Le loup, la gourde et les deux agneaux.
Comme j’ai découvert tardivement La nuit du chasseur, il y a seulement douze ou quinze ans, sur la foi enthousiaste de quelqu’un qui m’est cher, j’avais, comme il est souvent de règle en ce cas, été plutôt déçu par l’unique réalisation de Charles Laughton, m’attendant à plus angoissant et plus cruel. Et ma déception devait tenir aussi à la mauvaise impression causée par les dernières séquences que tout le monde, j’ai l’impression, s’accorde à voir ratées et même un peu ridicules.
Revue et débarrassée de tous les suspenses qui pèsent inévitablement sur une première vision, La nuit du chasseur m’a fait bien meilleure impression et je rehausse ma note, sans la porter toutefois au sommet, parce que la fin, vraiment, est d’un tarte insupportable. Et ceci malgré la qualité du jeu et la beauté du sourire de Lillian Gish, dont je comprends en faisant sa connaissance ainsi, qu’elle ait été une des vedettes les plus adulées du cinéma muet.

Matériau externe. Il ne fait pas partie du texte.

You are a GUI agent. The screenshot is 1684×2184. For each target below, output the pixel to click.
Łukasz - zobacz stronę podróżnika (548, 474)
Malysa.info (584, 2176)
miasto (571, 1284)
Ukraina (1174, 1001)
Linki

Bien sûr, le périple des deux petits est magnifique, tourné au gré d’une rivière enchantée, plus bienveillante que maléfique. Laughton appuie sans doute un peu trop sur la symbolique – John (Billy Chapin) et Pearl (Sally Jane Bruce) vus à travers l’architecture compliquée d’une toile d’araignée apparaissent comme s’ils étaient de pauvres moucherons – mais il filme cela comme les enfants aiment qu’on leur raconte les contes de fées et de terreur : dérive sous les étoiles, silence de la nuit, douceur de la rivière… cette rivière où leur maman assassinée est immergée, la gorge tranchée. Juxtaposition du merveilleux et de l’abominable : exactement les récits les plus célèbres, de Blanche neige à Barbe bleue.
C’est naturellement Barbe bleue qui est le plus intéressant personnage. J’ignorais complètement que notre Landru national avait fait des émules aux États-Unis, alors que le roman dont est issu le film est directement inspiré, paraît-il, des aventures d’un croquemitaine nommé Harry Powers, qui sévit au début des années 30 en Virginie occidentale. Sans recherches approfondies, je ne puis dire si ce Powers séduisait ses futures victimes par le biais d’un évangélisme exalté, comme le fait Harry Powell/Robert Mitchum.
Voilà, à mon sens, la plus belle idée de La nuit du chasseur et ce qui en fait le meilleur, dans ses deux premiers tiers : avoir situé l’aventure lors de la Grande dépression qui suivit la crise de 1929 et avoir fait du grand méchant loup un évangéliste séducteur comme le Serpent, cruel comme une bête féroce et animé d’une haine fondamentale de la chair comme les puritains qui tiennent tant de place dans l’histoire des États-Unis. (Je me retiens, puisque nous sommes aujourd’hui en pleine semaine Sainte, de dire tout le mal que je pense de l’esprit de Libre examen et de la lecture littérale de la Bible, toutes choses qui permettent les plus épouvantables cingleries interprétatives).
Robert Mitchum allume ce démon de toute une flamme démente ; admirable séquence de la glaçante nuit de noce où la malheureuse Willa Harper (Shelley Winters) prend en un instant conscience de la folie qu’elle vient de commettre, tout en refusant de l’admettre… (Au fait a-t-on remarqué que l’actrice (dont je ne connais pas plus que ça l’abondante filmographie) était un peu vouée aux rôles d’épouse… utilitaire, puisque sept ans plus tard, elle interprétera Charlotte Haze, la mère bafouée de Lolita ?).
Il n’est que plus regrettable que Laughton ait bâclé le dernier tiers de son film pour en faire une histoire sucrée où, comme on l’a remarqué plus haut, Powell se conduit comme un personnage de dessin animé, dont on ne croit pas une minute à la malfaisance, qui glapit lorsque Mrs Cooper/Lillian Gish lui tire dessus et qui sort en bêlant, légèrement blessé, de la grange où il s’est réfugié lorsque les policiers arrivent… On peut se demander d’ailleurs pourquoi ils ont été appelés si tard ; c’est là encore l’espace du conte, qui induit que le temps d’une nuit se déroule, mais à ne pas toujours marquer cette dimension, le réalisateur déçoit.
Ah ! Un truc rigolo qui n’a pas de rapport direct avec l’esprit du film : à un moment donné, pendant la fuite des enfants, il y a une séquence sur un feu de camp animé par un prêcheur ; plans sur un hibou et une tortue qui paraissent écouter… Eh bien je gage que John Landis s’est inspiré de cette idée dans son merveilleux western parodique Three amigos lorsque les trois cow-boys chantent Blue shadows au crépuscule mordoré sous les mêmes regards animaux.